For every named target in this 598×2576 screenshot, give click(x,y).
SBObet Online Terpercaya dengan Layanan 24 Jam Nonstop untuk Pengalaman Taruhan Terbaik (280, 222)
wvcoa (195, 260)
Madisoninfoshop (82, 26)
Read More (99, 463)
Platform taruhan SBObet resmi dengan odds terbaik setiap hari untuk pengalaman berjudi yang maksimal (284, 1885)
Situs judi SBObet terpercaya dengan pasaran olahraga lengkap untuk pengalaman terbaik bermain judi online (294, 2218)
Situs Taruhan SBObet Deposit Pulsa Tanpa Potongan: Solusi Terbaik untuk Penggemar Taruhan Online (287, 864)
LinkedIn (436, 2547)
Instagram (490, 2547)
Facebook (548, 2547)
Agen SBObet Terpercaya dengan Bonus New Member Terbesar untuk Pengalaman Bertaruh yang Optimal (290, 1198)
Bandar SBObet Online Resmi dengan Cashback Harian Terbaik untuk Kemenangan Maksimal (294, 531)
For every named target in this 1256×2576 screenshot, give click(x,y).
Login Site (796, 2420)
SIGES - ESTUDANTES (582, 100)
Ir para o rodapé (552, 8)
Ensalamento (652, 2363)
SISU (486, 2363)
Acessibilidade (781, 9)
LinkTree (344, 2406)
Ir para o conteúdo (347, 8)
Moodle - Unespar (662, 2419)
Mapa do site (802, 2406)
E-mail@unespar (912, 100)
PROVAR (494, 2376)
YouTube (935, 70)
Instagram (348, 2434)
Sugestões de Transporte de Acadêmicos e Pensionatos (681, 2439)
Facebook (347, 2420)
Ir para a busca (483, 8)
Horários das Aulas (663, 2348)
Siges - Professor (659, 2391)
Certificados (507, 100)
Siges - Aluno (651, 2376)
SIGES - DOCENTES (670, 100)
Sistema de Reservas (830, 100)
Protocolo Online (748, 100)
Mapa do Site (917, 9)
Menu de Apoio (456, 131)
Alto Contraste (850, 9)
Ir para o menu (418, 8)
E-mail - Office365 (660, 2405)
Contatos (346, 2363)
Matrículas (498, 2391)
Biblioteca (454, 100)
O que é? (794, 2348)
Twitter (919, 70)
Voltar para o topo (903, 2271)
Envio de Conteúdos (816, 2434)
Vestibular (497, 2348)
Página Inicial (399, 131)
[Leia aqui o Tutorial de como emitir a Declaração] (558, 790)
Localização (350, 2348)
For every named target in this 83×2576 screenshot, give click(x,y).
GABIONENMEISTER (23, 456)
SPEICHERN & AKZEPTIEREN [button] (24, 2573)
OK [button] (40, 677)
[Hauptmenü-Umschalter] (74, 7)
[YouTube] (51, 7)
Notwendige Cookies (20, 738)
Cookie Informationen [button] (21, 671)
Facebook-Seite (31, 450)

====

DESCRIPTION OF THE TASK: Only the lines above from the one with "Certificados (507, 100)" up to and including the one with "For every named target in this 83×2576" should be repeated, exactly as written.

RESULT:
Certificados (507, 100)
Siges - Aluno (651, 2376)
SIGES - DOCENTES (670, 100)
Sistema de Reservas (830, 100)
Protocolo Online (748, 100)
Mapa do Site (917, 9)
Menu de Apoio (456, 131)
Alto Contraste (850, 9)
Ir para o menu (418, 8)
E-mail - Office365 (660, 2405)
Contatos (346, 2363)
Matrículas (498, 2391)
Biblioteca (454, 100)
O que é? (794, 2348)
Twitter (919, 70)
Voltar para o topo (903, 2271)
Envio de Conteúdos (816, 2434)
Vestibular (497, 2348)
Página Inicial (399, 131)
[Leia aqui o Tutorial de como emitir a Declaração] (558, 790)
Localização (350, 2348)
For every named target in this 83×2576 screenshot, give click(x,y).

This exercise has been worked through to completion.